An appellant's bond to stay execution on a judgment during the pendency of the appeal. Fed. R. Civ. P. 62(d); Fed. R. App. P. 8(b). -- Often shortened to supersedeas.

This is a feature of common law, and in particular the American legal system. In most European countries an appeal leads to an automatic stay of execution, unless the judge expressly ordered immediate execution.


According to Black's Law Dictionary a supersedeas bond (also known as an "appeal bond") is:

"[A] bond required of one who petitions to set aside a judgment or execution and from which the other party may be made whole if the action is unsuccessful".

Purpose and usage[edit]

After litigation and a civil court ruling, the losing party can appeal against the judgement. At this point, both the plaintiff and defendant could have similar kinds of concerns. An appeal takes time and can be dragged out in some cases for many years. After the case (and any other processes) are finally decided, whichever party wins will perhaps be more "out of pocket" from its costs. Also time will have passed, and the losing party may be bankrupt or have used the time to frustrate any potential future payments in the event of losing.

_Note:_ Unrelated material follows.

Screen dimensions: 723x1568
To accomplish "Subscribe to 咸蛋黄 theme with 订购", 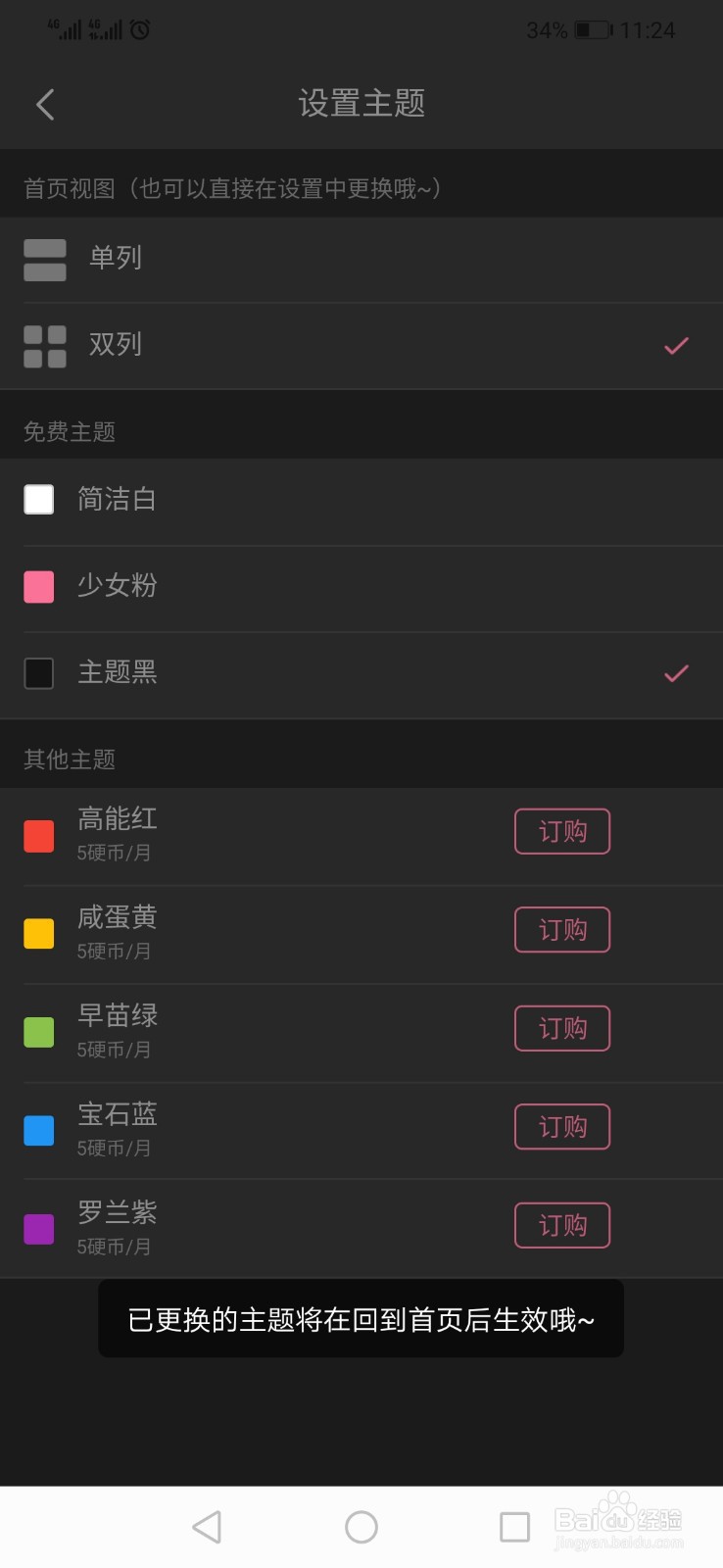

Therefore it is often either a requirement of the law, or a possible point in a ruling, that prior to commencing its appeal processes, the losing party must provide a surety bond - money it pays to the court or a third party, to demonstrate its good faith, intention and commitment to meeting the ruling if it loses, and in some cases to show that their appeal is not frivolous or merely a tactic to delay or avoid payment. This is known as a supersedeas (or "appeal") bond, and shows that they can and will cover the damages or fees awarded - including any additional costs of the appeal.

The bond may not - and often is not - the exact value of the ruling. In some cases it is significantly larger since it is planned to cover interest or other costs which may arise on appeal.

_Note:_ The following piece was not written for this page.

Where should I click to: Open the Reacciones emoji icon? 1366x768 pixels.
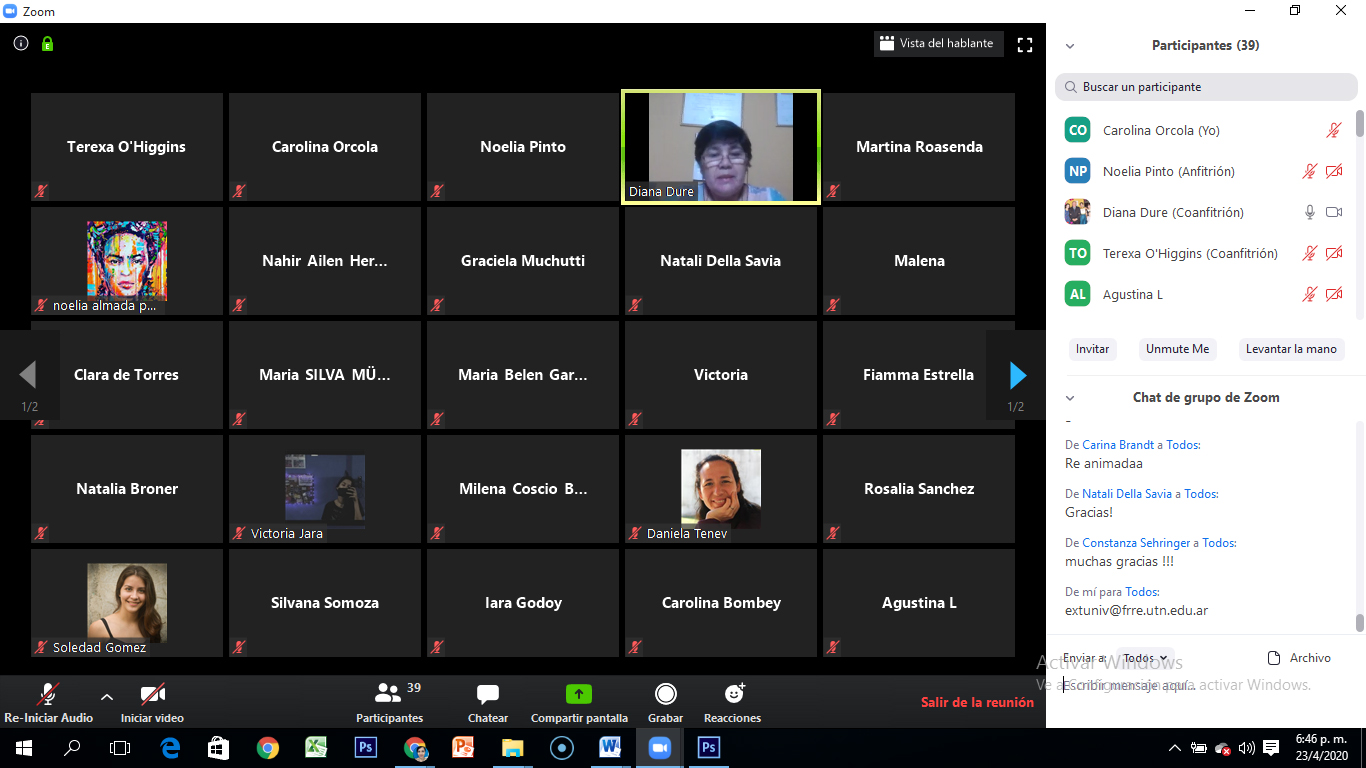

A supersedeas bond is often paid in full - and may be handled via insurance or underwriting in some cases.

Supersedeas bond rules in the United States[edit]

The amount and availability of a supersedeas bond depends on state regulations and case specifics.

In New Jersey, the posting of a bond is not required to appeal a decision. However, if the party wishes to stay a judgment during the appeal, a motion must be made with the Superior Court, and the Court can require the posting of a bond or cash deposit under R.2:9-5 and R.2:9-6. The same rule applies in Delaware under the State Constitution[1] as well as the court rules.[2][3]

Arizona Rules of Civil Appellate Procedure, Rule 7, provides that "except in cases involving custody of children," an appellant may obtain a stay on a lower court judgment and all other further proceedings by filing a supersedeas bond in the Superior Court. ARCAP 7(a)(1).

In California, for instance, the supersedeas bond amount must be 150% of the judgment amount, whereas in Florida, the amount may include two years of statutory interest for those fees.[4]

In Florida, the amount of a supersedeas bond is limited to no more than $50 million per appellant.[5]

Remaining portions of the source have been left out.